*** Opening Record excerpts ***

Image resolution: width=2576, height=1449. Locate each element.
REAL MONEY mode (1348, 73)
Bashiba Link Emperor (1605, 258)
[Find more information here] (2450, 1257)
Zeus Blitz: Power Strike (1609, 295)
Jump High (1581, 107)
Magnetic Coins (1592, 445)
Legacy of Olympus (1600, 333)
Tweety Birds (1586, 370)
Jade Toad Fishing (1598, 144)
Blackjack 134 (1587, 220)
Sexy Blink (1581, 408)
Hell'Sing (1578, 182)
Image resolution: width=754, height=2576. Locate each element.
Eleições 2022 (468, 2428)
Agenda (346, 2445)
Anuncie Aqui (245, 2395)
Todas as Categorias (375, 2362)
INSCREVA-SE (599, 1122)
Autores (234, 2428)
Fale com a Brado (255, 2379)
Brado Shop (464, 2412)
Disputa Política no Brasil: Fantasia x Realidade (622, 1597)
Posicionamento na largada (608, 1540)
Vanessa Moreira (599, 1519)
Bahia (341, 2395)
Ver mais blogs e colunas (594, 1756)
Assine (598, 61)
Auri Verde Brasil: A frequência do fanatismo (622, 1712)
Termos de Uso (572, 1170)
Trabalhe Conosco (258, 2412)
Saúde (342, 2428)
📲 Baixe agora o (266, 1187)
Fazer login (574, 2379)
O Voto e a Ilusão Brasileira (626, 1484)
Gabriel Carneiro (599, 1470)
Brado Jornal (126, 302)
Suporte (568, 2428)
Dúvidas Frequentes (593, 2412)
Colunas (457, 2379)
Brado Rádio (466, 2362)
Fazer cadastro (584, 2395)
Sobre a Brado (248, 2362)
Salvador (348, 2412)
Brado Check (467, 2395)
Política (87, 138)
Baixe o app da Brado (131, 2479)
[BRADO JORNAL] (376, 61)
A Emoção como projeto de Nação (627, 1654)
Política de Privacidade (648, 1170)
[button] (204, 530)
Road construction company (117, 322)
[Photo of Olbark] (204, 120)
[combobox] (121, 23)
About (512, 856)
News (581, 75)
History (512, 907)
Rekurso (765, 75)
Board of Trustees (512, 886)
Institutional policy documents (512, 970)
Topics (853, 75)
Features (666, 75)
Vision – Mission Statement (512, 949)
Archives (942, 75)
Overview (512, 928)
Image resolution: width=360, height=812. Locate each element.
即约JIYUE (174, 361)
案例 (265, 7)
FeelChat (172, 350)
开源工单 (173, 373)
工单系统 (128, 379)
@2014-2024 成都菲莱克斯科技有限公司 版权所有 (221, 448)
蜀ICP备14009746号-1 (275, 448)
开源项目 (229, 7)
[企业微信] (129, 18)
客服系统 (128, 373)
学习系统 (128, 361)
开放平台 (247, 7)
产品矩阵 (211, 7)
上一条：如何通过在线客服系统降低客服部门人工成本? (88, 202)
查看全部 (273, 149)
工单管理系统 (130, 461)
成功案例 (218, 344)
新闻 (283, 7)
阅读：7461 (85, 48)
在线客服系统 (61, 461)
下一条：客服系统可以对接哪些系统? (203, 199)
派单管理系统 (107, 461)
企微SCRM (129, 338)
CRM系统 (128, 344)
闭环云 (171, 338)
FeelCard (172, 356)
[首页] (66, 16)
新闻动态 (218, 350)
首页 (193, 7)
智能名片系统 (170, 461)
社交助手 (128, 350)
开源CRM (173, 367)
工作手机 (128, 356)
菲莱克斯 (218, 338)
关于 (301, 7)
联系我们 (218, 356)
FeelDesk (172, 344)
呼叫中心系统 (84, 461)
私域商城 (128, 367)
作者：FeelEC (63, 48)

*** Closing Record excerpts ***

**What is needed**.
Search the records for the word "Image" and return every line that holds it.

**Solution for this exercise**.
Image resolution: width=2576, height=1449. Locate each element.
Image resolution: width=754, height=2576. Locate each element.
Image resolution: width=360, height=812. Locate each element.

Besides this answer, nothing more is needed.